Rangel and three fellow nurse trainees, two from Kenya and one from Spain, learned to avoid touching their faces and how to watch each other for signs of dehydration or exhaustion. “Caring for patients in 90-degree heat engulfed in the protective suit is as exhausting and sweaty as working out at a gym,” she said. ”If you start to feel tired, you have to stop.”
The nurses also learned the importance of remembering to care for themselves in other ways — avoiding street food, getting enough sleep, taking malaria pills, staying hydrated, washing hands frequently with chlorinated water and not touching people, even when not at work. They take their temperatures twice a day. Anyone who has a fever is isolated until a test confirms or rules out Ebola. If one of them gets Ebola, IMC will arrange to have the person evacuated to a treatment center either in the persons own country or a country that can take him, Rangel said.
Despite stories of panic and healthcare workers and community educators being attacked by people who feared they’d bring the disease, Rangel said she has seen relative calm during her time in Monrovia. There’s definitely fear in the community, she said. She’s heard stories of people getting kicked out of their houses because they had a family member who died of Ebola, and of people asking for treatment when they were not sick. But there’s also a lot of education, Rangel said. Signs are everywhere listing precautions — washing hands, cooking food properly, avoiding touching people who have Ebola and getting to a treatment center if symptoms develop. Radio jingles and talk shows echo the warnings. Storekeepers ask customers to wash their hands with chlorinated water when they come in and again when they leave. Customers entering restaurants must have their temperatures taken with a thermometer that does not touch their skin.
“So far we’ve been very welcomed by the local staff and people in the community,” Rangel said. “It seems like people are glad to have us here.” She heard IMC had no problem finding local people willing to work in the center in Bong, with its procedures and equipment designed to keep staff safe.
“Right now the safest place for a healthcare worker in Liberia to be is in an Ebola treatment center,” she said. But they’re definitely going to need more people.
Federal response to security concerns
President Obama’s decision to create a military command center in Liberia to help coordinate U.S. and international relief efforts and build Ebola treatment centers will offer more security to U.S. organizations who want to send medical staff to the area, said nurses involved in international aid groups. Partners In Health recently started recruiting nurse volunteers to staff a planned 100-bed Ebola treatment center in rural Liberia, but no one will be deployed until arrangements are made with the U.S. and Liberian governments to get people in and out of the country, and to be sure they will be properly cared for if they get sick, Davis said, something she hopes will take days rather than weeks.

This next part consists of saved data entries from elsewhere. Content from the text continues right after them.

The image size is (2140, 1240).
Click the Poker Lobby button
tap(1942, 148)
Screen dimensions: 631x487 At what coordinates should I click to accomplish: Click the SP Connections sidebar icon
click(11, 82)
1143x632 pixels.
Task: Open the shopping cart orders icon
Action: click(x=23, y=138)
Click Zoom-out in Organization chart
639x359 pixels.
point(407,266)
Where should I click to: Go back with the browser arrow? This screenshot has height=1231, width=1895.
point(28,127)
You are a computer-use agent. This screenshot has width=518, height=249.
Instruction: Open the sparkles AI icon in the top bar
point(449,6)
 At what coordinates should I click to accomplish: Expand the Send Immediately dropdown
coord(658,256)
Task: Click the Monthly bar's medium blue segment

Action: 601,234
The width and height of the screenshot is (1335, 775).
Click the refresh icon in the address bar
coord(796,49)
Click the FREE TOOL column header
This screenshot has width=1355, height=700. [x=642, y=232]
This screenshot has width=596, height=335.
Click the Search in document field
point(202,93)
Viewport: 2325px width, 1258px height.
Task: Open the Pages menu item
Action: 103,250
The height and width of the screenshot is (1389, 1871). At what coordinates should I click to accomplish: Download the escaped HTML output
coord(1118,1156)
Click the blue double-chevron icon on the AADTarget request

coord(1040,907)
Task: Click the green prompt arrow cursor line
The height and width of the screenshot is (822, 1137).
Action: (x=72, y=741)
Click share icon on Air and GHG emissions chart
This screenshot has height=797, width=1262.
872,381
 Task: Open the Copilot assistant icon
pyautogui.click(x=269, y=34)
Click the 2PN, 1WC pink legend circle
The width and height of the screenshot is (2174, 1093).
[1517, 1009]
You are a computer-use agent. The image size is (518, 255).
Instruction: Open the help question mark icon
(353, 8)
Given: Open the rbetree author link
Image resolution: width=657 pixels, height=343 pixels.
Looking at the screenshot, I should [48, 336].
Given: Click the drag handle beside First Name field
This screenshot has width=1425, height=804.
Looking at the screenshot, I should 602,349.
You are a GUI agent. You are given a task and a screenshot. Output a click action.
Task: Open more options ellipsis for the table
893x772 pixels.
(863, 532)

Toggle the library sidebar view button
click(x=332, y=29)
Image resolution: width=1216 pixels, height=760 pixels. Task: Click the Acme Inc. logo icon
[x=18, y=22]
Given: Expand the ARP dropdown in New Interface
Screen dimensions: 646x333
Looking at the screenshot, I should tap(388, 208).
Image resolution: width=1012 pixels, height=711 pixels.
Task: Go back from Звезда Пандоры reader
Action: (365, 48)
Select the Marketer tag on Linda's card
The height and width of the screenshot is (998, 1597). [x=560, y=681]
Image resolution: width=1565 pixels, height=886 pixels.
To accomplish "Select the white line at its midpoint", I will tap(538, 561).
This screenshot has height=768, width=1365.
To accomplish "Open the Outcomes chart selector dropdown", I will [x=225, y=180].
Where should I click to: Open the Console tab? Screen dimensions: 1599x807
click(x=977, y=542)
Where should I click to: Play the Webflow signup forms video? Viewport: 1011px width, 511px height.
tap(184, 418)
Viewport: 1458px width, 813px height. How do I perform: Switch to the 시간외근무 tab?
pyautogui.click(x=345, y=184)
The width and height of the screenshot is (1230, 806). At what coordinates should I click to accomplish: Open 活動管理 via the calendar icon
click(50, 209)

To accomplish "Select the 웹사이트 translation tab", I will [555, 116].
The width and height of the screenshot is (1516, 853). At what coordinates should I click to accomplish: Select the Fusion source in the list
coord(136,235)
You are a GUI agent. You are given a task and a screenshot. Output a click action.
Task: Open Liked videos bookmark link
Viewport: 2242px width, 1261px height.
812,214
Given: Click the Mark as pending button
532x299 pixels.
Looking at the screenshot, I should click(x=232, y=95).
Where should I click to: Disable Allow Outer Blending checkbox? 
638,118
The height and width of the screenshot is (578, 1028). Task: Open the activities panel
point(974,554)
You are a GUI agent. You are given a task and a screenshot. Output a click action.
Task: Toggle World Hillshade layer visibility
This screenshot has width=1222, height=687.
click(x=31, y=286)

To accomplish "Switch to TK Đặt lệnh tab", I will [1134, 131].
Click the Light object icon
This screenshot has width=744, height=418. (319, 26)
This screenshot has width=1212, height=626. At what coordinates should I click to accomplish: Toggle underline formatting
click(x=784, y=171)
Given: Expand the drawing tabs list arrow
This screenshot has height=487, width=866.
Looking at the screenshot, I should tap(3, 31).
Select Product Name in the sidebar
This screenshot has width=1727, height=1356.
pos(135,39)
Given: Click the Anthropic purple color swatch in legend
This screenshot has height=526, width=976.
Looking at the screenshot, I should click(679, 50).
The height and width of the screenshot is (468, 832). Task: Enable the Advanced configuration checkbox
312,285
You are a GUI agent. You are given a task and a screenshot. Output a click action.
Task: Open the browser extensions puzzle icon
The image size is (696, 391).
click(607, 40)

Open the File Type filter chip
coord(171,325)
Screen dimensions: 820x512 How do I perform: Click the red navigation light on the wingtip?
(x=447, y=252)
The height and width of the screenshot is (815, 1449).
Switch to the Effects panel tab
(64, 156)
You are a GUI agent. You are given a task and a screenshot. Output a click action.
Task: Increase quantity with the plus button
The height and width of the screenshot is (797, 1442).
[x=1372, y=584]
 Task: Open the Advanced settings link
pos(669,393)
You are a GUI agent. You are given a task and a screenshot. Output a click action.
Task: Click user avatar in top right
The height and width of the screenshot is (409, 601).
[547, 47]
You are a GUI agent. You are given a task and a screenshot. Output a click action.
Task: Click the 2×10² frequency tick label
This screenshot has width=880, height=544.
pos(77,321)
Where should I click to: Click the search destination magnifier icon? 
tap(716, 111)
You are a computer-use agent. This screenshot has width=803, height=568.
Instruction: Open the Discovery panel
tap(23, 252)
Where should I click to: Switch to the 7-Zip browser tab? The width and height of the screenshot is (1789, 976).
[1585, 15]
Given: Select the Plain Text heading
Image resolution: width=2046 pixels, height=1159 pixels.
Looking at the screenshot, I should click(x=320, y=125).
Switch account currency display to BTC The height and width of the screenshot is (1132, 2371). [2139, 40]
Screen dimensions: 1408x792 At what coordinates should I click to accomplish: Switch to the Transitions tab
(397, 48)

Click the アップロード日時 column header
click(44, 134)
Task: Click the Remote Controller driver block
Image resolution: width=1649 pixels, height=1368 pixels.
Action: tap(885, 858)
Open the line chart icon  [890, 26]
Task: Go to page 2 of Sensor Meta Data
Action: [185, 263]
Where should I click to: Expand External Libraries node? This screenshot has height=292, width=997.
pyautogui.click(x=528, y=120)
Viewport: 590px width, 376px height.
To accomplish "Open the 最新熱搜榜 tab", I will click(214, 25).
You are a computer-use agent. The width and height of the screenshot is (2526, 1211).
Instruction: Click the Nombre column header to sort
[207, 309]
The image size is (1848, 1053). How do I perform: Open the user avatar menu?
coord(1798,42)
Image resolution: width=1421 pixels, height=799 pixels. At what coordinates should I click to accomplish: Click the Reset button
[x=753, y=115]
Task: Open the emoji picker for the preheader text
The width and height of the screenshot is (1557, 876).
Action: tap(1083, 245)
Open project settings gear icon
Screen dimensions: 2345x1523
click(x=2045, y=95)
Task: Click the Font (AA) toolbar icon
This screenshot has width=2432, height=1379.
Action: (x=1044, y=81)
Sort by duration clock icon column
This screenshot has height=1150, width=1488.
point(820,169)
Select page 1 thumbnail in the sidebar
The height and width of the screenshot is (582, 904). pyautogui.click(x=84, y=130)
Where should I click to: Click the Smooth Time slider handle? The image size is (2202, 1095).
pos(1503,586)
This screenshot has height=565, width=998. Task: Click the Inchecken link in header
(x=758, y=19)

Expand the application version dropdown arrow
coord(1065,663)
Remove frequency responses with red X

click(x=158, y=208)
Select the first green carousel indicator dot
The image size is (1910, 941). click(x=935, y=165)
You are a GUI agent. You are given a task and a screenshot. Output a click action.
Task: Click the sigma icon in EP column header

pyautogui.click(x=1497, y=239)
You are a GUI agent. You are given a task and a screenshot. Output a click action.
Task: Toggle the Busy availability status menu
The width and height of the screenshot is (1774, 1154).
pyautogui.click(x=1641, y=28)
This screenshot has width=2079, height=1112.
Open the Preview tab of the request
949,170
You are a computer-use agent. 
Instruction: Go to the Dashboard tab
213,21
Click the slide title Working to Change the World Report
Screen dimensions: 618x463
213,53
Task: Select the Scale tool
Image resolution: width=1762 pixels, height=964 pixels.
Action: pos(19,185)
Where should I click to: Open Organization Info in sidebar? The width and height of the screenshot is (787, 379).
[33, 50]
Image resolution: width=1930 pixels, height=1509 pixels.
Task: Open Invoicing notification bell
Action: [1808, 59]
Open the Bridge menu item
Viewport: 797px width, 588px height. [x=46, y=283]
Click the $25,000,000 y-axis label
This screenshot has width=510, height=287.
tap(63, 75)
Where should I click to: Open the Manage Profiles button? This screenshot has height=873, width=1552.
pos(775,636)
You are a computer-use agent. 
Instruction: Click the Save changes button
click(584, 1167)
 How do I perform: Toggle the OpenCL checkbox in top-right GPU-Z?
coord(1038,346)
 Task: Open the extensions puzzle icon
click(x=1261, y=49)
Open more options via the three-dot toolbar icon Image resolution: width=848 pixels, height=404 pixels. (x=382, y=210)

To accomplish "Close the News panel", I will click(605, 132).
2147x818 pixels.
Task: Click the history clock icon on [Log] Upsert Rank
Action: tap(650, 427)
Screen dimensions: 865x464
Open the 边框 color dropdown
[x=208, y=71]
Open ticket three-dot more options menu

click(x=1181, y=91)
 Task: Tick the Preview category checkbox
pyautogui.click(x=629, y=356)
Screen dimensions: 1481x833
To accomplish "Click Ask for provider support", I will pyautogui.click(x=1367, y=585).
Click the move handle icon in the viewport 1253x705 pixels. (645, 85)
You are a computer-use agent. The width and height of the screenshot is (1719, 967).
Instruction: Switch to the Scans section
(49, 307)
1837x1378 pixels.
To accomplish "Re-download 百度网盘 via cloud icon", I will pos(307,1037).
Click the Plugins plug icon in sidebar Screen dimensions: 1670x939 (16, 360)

Once the government and military support is in place, Daoust and Davis said they expect U.S. nurses to follow. Both have received many calls from nurses wanting to know what they can do to help. ”As nurses, we want to respond,” Daoust said, particularly because Ebola has been so devastating for West African nurses and other healthcare workers. “I think people will be amazed at the number of nurses interested in working on a defense.”
Since she’s been in Liberia, Rangel said she has been moved by the heroic efforts of Liberian nurses and other local healthcare and sanitation workers, who have been battling Ebola for months, even as family members, friends and colleagues have become sick and died. If it were happening in her own country, she said, she isn’t sure she’d resist the impulse to retreat, to protect herself and her family. ”Their resolution to carry on and keep doing something about it, I find really impressive,” Rangel said.